Female Character Fatigue

I’m tired of you, Blogosphere.

I’m tired of these pointless, don’t quite get it articles on “strong female characters,” on TV doing female characters right, on Hollywood doing female characters wrong. I’m tired of these articles because they are irrelevant and miss the point. I’m tired because so many articles turn into a diversity checklist, as if we must have someone at every cross section. Sure, it had strong female characters, but where are the disabled, transgendered, gay female characters of color? It’s never good enough for someone, somewhere.

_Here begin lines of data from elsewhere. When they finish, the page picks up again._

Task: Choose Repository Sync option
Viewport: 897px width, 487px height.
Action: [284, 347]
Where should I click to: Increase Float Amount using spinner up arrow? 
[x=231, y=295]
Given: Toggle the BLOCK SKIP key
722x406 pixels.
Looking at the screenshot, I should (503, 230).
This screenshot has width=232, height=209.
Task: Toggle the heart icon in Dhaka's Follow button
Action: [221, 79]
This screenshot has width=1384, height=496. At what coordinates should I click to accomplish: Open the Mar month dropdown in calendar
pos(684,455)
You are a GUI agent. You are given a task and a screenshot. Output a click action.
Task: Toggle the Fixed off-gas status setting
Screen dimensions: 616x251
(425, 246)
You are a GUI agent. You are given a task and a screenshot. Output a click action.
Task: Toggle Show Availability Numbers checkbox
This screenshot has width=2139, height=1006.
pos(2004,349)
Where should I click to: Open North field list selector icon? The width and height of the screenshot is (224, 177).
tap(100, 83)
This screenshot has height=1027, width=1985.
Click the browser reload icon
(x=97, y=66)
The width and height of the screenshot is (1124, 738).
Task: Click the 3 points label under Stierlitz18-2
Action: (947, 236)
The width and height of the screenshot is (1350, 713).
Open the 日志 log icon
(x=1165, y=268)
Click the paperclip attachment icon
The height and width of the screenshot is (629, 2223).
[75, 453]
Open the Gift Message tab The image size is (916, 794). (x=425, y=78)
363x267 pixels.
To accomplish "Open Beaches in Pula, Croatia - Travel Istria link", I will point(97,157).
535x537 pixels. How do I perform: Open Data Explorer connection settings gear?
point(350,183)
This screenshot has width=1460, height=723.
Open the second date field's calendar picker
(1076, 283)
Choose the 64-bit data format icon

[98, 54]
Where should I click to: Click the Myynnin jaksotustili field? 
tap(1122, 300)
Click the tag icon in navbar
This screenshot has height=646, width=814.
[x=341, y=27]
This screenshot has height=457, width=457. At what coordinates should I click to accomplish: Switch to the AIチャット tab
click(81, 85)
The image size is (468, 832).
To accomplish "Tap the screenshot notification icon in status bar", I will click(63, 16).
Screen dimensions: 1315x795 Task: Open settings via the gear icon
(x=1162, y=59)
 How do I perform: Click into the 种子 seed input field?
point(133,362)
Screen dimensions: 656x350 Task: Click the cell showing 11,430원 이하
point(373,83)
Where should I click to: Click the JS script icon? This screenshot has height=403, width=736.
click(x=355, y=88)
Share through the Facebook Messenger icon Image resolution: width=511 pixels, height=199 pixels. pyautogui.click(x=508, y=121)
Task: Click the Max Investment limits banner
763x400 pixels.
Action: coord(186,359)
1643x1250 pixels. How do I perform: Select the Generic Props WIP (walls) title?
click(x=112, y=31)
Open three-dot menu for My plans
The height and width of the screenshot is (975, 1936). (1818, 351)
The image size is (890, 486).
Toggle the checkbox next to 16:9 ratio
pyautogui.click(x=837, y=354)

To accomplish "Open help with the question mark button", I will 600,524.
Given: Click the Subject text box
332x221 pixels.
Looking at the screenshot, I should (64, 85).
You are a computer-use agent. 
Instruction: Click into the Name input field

Mostly, I’m tired of articles trying to prove some point they don’t recognize. Why should it be an event every time a TV show or movie meets the BARE MINIMUM of quality writing–interesting male and female characters? No, I am not impressed by a single female character who isn’t a stereotype. I am tired of applauding mainstream crap for pandering  to my demo as if we’re an after thought. Women make up 50% of the population, and slightly more of the movie going public. Marketing to women isn’t progressive; it’s good business sense.

I want to see movies, TV shows, and books where female and male characters get equal screen/page time, where female and male characters are able to push the story forward and make important decisions. I want to see a world where we treat the inclusion of different races, genders, sexual orientations, and levels of ability as normal, not extraordinary.

I write things with interesting characters, female and non-female, white and non-white, straight and non-straight. I don’t need a fucking cookie to know that characters can be novel for reasons beside what is or isn’t between their legs.

Luther

I was going to write a positive post, but I am crampy and nauseous and I feel altogether miserable.

I have been watching Luther, a BBC crime drama. Despite some problems with deus ex machina and fridge-stuffing, I enjoy it. My favorite part of the show is Alice.

A genius who earned a PhD at 18, Alice goes after what she wants without concern for the law or other people’s interests. She is strong, smart, manipulative. A great, strong female character.

And she’s a murdering psychopath.

Even better.

It’s so rare we get to see a clever female killer, much less a psychopath. Unlike many “evil” female characters, Alice is not motivated by romance or revenge on an ex-lover. She cares for Luther and does what she needs to protect him, but she would turn on him in a second if push came to shove.

Women on TV tend to be moralizing forces. It’s great when women get to be bad. It’s better when women get to be worse, or even the worst. Alice is a murder, but she is always humanized. She is always presented as motivated and interesting. She is never sexualized or treated as a love interest–she never seems jealous of Luther’s ex-wife.

I hope we can see more interesting, nuanced female characters–not all good, not all bad, but somewhere in between. So what if Alice is mostly bad? She’s fun as hell to watch.